Yes it is, if you think so.
Entropy is computed from an estimated probability distribution. There is no way to know what was the probabilities for the annotators to chose each category, if they didn't pick one. So you can assume that the unobserved distribution for each missing observation corresponds to the observed ones (those that were chosen by the other annotators).
This solution is natural if you think, as you may do, that if the annotator didn't decide any category, it was because he/she was willing to give this choice to someone else, ready to accept their decision. In that case, it makes completely sense to compute entropy simply discarding missing values, they are not important.
What if you don't think it this way?
In statistics, the choice of the best solution for some problem really depends on how you read data. Missings, more than anything, can be read in different ways.

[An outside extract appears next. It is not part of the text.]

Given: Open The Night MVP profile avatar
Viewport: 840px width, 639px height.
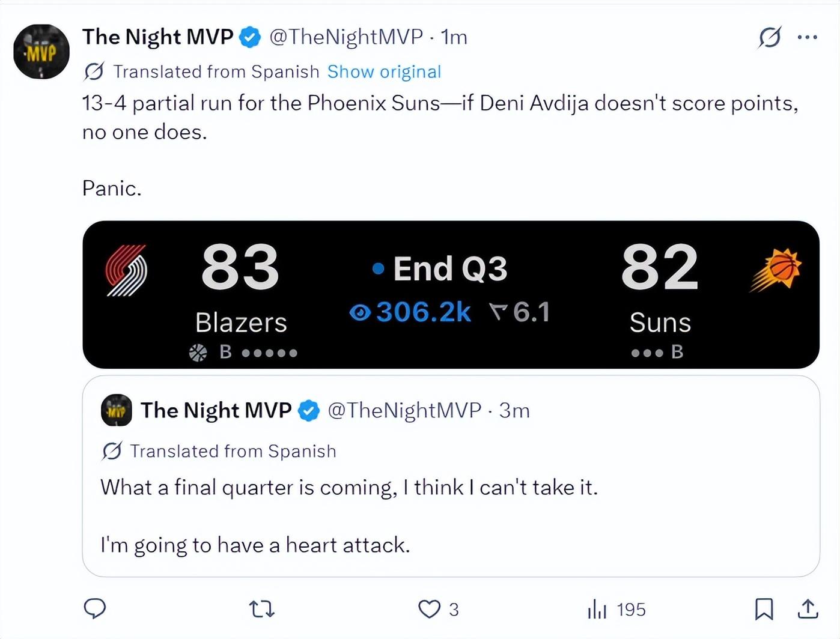Looking at the screenshot, I should [41, 52].
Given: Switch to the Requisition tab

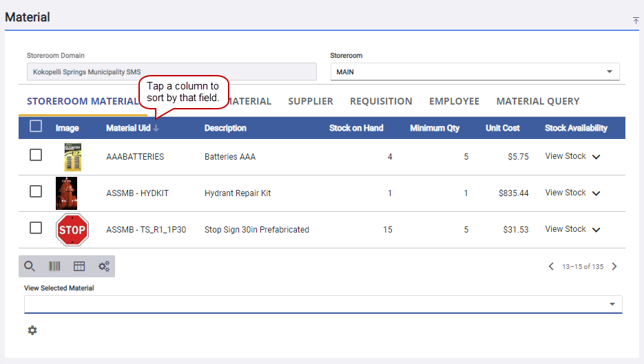Looking at the screenshot, I should point(381,101).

You may think that the trivial method above biases estimates, because missing values express doubt, not tacit agreement to the other annotators' choice, whatever it was. In this case you could add a kind of bayesian prior to each distribution giving equal chances to each category, to do so just add three columns to you dataset, with all their values equal to one of the category. The computed entropies will all be higher, but this will affect mainly the instances with more missings, instead those with few missings will have their entropy raised less. This way the agreement among instances may be ranked in a different order, with a preference for instances with less missing categorizations.
Example:
| simple | adjusted
annotator_1 | annotator_2 | annotator_3 | annotator_4 | annotator_5 | entropy | entropy
-----------------------------------------------------------------------------------------
a a a a c 0.5 0.9
a a 0 0.95
Here the second row expresses better agreement if you simply drop the missings, but worse agreement when adding the "uncertainty prior", which is the three virtual different values.
Which one between these two solutions is better, only depends on your take on the data, unless this is part of some model of which performance you can assess on a hold-out set. I don't think this choice will change much anyway.